**実施する作業**
a. お金についての文章から、「逆に金利という形で増え続けるという面白い特徴がある。」という一文を英語に訳してください。
b. お金についての文章では、お金なるものが誕生したのは凡そ何年前だといわれていますか。
c. お金についての文章の「そもそもお金〔貨幣・資産・財産〕とは」の〔 〕内で、お金の言い換えとして並べられている語をすべて挙げてください。

**選択テキスト**
::::

犯罪に手を染める者の多くのは、低所得者が少なくない現実がある。


イスラムの思想は、イスラム教の施し喜捨は1年以上保有する財産の2.5%を貧しき者へ与えよ。

イスラム教国家では7世紀頃から社会福祉を制度化したことにより、人間主義社会が構築されている。


そもそもお金〔貨幣・資産・財産〕とは、何かを考えなければならない。

お金の発祥は物々交換を簡易的にするために発明された説と、

農作などが収穫できるまでの借り入れを明確にするためなど諸説あり、

凡そ3千年前にお金なるものが誕生したといわれている。


お金〔貨幣〕の本質〔人々の暮らしをより良くするために発明された価値や役目〕であり、容易に流通できる特徴がある。食べ物なら腐るなどして期限が定められ消滅するがお金は腐らない。

逆に金利という形で増え続けるという面白い特徴がある。


貨幣経済の発達で何時しか貨幣が人類を実効支配する立場に成り代わり資本主義によって世界経済を牛耳るようになった。

::::

**データ抜粋**

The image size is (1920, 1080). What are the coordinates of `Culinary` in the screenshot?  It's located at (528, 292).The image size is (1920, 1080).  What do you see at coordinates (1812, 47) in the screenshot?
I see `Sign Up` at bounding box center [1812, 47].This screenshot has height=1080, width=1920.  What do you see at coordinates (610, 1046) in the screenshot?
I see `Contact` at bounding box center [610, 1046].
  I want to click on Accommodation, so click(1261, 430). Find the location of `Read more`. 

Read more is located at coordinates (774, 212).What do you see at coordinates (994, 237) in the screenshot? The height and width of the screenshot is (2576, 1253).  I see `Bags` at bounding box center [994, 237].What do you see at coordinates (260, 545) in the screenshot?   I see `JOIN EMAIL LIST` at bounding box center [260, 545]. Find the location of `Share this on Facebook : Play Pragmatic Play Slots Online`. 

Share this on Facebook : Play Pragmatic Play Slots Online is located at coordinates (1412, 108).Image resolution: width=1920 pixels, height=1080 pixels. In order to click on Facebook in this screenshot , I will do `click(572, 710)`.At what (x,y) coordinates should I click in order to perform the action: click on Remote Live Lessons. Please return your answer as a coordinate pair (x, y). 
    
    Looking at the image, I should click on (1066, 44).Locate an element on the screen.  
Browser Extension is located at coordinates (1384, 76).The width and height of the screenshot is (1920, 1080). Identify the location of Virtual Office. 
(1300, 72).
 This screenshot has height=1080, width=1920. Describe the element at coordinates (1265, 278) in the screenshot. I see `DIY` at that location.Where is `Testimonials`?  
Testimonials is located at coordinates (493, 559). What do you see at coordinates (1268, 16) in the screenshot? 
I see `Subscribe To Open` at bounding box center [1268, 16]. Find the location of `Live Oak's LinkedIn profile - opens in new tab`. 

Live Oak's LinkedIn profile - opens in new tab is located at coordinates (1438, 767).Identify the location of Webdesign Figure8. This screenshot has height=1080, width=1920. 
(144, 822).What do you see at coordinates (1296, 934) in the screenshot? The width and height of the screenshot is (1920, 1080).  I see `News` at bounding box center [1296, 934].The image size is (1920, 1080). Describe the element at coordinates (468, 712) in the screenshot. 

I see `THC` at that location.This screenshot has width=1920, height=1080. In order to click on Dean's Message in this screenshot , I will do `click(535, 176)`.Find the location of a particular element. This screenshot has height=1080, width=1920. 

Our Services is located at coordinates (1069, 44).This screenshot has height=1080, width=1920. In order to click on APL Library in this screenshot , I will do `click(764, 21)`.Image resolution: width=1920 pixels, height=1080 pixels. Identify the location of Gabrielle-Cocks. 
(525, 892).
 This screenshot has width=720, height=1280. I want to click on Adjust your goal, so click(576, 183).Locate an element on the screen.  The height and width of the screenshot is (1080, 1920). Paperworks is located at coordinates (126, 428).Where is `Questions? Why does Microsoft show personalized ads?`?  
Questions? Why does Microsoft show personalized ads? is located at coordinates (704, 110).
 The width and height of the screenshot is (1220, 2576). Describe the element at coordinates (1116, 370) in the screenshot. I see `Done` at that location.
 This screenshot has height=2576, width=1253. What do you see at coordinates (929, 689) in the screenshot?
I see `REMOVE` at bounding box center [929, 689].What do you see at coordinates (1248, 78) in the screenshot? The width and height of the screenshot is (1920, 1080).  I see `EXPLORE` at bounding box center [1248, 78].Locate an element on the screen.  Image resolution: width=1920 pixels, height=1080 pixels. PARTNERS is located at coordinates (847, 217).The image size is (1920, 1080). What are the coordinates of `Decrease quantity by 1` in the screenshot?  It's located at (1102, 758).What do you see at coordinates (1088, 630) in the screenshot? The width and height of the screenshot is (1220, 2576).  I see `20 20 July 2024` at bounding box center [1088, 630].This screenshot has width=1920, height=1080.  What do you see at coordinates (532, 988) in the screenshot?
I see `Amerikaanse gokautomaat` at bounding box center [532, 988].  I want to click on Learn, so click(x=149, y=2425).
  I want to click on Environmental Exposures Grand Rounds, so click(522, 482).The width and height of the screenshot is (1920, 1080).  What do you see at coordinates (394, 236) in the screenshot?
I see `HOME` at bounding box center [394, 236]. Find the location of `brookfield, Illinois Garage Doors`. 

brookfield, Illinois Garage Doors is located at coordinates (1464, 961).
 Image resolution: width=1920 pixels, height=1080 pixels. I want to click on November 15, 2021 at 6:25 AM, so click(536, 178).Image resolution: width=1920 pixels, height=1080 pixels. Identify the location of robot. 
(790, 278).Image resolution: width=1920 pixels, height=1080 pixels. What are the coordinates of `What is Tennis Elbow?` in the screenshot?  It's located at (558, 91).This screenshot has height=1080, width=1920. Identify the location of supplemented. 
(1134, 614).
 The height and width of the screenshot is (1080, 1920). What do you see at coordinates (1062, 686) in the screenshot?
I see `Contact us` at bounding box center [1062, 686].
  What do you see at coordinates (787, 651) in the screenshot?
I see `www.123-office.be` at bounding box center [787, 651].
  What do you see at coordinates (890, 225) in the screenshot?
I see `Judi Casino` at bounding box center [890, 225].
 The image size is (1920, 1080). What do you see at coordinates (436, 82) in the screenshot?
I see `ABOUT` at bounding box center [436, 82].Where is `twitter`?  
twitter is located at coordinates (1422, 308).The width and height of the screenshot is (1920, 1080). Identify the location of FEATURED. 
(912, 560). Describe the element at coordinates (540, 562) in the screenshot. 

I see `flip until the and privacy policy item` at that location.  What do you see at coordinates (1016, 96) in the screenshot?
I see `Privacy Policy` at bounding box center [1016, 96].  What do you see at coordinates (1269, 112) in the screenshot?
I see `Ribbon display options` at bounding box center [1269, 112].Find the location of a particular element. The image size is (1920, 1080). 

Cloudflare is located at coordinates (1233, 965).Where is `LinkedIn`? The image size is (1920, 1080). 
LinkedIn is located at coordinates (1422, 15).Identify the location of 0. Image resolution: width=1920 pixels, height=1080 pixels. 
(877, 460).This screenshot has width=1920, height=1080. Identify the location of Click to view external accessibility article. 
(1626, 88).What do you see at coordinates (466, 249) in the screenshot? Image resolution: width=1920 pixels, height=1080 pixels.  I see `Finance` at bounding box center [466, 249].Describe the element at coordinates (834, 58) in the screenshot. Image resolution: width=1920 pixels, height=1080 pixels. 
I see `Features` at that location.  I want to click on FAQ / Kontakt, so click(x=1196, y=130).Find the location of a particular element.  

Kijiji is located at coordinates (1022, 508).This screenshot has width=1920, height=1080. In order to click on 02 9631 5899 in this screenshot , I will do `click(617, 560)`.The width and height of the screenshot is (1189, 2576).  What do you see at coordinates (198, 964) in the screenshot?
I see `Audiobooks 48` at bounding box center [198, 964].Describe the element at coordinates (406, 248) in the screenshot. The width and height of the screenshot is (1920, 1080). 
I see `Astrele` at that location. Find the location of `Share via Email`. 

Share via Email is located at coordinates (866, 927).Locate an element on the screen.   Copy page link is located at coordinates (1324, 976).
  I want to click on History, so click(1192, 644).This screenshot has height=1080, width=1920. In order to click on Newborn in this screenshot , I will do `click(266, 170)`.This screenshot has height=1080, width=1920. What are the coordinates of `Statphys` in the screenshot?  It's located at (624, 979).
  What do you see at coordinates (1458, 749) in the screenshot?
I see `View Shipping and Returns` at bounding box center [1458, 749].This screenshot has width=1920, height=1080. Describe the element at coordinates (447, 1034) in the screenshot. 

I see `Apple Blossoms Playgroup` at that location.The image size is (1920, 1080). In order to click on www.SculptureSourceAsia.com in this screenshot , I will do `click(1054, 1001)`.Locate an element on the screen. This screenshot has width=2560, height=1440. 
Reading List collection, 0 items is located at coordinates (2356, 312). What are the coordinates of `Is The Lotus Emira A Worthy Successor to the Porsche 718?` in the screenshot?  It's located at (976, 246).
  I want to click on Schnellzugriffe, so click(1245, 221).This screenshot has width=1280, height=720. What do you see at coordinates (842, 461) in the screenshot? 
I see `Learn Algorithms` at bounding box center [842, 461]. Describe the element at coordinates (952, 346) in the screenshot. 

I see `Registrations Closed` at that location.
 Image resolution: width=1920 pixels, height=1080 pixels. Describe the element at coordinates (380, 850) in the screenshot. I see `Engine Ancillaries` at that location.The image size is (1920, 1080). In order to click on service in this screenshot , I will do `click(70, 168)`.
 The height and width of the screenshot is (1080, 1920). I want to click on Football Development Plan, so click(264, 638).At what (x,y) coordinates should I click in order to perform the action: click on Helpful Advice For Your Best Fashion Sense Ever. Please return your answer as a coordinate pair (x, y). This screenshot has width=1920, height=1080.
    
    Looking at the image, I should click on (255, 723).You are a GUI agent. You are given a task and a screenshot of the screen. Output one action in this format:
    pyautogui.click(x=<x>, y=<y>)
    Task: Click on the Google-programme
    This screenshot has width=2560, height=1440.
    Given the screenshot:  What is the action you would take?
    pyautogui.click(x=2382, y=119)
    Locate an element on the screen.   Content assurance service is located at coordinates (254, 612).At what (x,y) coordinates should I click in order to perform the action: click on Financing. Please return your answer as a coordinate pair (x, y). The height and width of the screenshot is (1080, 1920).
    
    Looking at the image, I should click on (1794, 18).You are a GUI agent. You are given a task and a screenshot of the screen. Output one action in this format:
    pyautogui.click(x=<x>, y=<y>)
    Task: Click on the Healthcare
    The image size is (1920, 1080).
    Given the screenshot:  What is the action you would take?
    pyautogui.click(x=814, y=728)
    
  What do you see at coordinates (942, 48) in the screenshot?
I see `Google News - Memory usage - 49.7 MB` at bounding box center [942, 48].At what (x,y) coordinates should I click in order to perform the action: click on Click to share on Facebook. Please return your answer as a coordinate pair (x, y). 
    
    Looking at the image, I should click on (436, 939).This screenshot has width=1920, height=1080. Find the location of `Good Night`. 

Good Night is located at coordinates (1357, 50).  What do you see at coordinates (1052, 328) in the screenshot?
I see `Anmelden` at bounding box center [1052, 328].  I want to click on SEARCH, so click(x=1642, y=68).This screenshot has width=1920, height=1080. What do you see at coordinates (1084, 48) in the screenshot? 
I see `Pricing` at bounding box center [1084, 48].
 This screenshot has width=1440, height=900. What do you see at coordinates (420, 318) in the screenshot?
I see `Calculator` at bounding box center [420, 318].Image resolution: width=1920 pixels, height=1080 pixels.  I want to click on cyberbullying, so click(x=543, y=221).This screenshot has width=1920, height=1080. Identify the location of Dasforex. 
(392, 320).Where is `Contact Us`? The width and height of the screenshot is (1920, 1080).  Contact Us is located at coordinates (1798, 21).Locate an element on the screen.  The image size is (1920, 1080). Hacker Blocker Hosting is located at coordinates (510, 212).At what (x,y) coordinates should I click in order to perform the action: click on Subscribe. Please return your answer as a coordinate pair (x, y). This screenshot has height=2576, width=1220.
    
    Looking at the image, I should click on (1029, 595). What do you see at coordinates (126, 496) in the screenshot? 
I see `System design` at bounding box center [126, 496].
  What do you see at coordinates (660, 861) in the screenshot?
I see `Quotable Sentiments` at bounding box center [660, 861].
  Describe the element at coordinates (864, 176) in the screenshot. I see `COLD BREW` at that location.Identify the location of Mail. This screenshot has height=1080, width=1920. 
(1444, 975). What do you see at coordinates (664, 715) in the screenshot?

::::

**解答一覧**
a. Conversely, it has the interesting characteristic of continuing to increase in the form of interest.

b. 凡そ3千年前です。

c. 貨幣、資産、財産